The program has now expanded to four staff members. They directly advocate for tenants in hearings with the province's Residential Tenancies Branch, as well as their interactions with other agencies such as Employment and Income Assistance, the Winnipeg Regional Health Authority, and Manitoba Housing.
They help to push landlords to make repairs, restore withdrawn services included in leases and deal with health and safety issues, among a wide range of others.
Don't withhold rent, advocate says
Some people at the November West Broadway meeting proposed a rent strike, in which tenants would refuse to pay their rent until their demands were met. Ferry immediately warned against the idea.
"It's a very logical human response to say, 'Well, I'm not getting what I'm paying for. So I'm just going to not pay for it,'" she said. In order to hold landlords legally accountable, however, tenants need to be caught up on their payments, said Ferry.
Stefan Hodges, housing co-ordinator for the West Broadway Community Organization, also attended the meeting in November. He has spent the last several months trying to support tenants of a Furby Street apartment block who were forced to vacate their suites while their landlord conducts renovations.
The tenants complained they hadn't received proper notice or a list of renovations the landlord planned to make. Despite Hodges's attempts to get them to stay in their suites and file complaints through the Residential Tenancies Branch, many of the tenants chose to leave.
"Even for a tenant who fully understands their rights and who's going through a process with an advocate, it can be a pretty difficult system," said Hodges.
Complaint-driven system
The Residential Tenancies Branch is a complaint-driven system, and unless landlords and tenants use it, there is little that can be done, Hodges said.
It's that fear and uncertainty which Ferry and her program hope to combat.
"I know people are scared to come forward but … this is our job," she said. "Without those complaints, we can't improve upon the lowest-income housing stock in our current system."
The West Broadway area has witnessed a significant loss of affordable housing in recent years as property values have gone up, Hodges said.
As the supply of affordable housing shrinks, low-income renters can become more vulnerable to abuse from landlords looking to maximize profits, said Shauna MacKinnon, a professor in the urban and inner-city studies department at the University of Winnipeg.
"This is what happens when housing is so commodified," MacKinnon said. "Where there's not sufficient housing for low-income people, landlords can take advantage of the market."

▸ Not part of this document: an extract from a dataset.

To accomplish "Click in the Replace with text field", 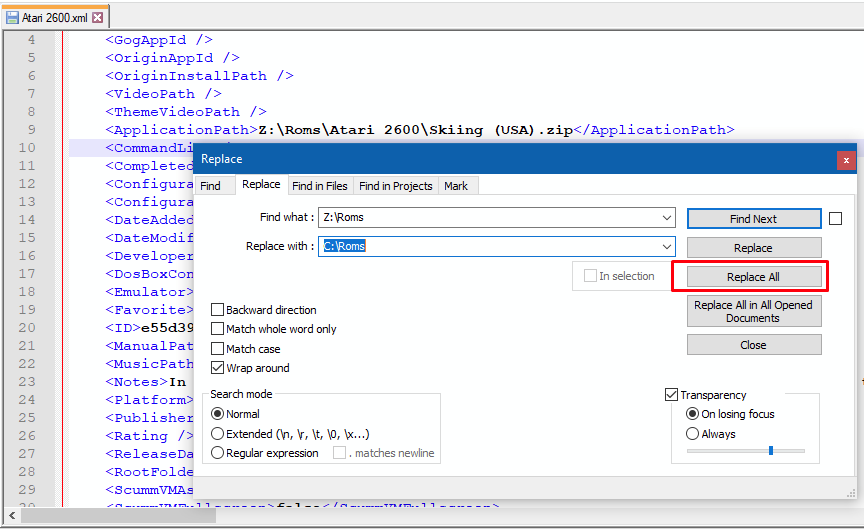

As the tenants filed out of the room at the end of the meeting in November, some people stayed behind to fill out papers and approached Ferry to register with the Tenant-Landlord Cooperation. One tenant had mouldy mushrooms growing from his ceiling, a problem he believes was caused by a leaky pipe.
It really shouldn't be a system where people are placed in insecure housing just because they're paying a low price.- Caitlin Ferry, of Tenant-Landlord Cooperation program
Advocates like Ferry hope they can tip the scale back in the favour of these tenants.
"It really shouldn't be a system where people are placed in insecure housing just because they're paying a low price."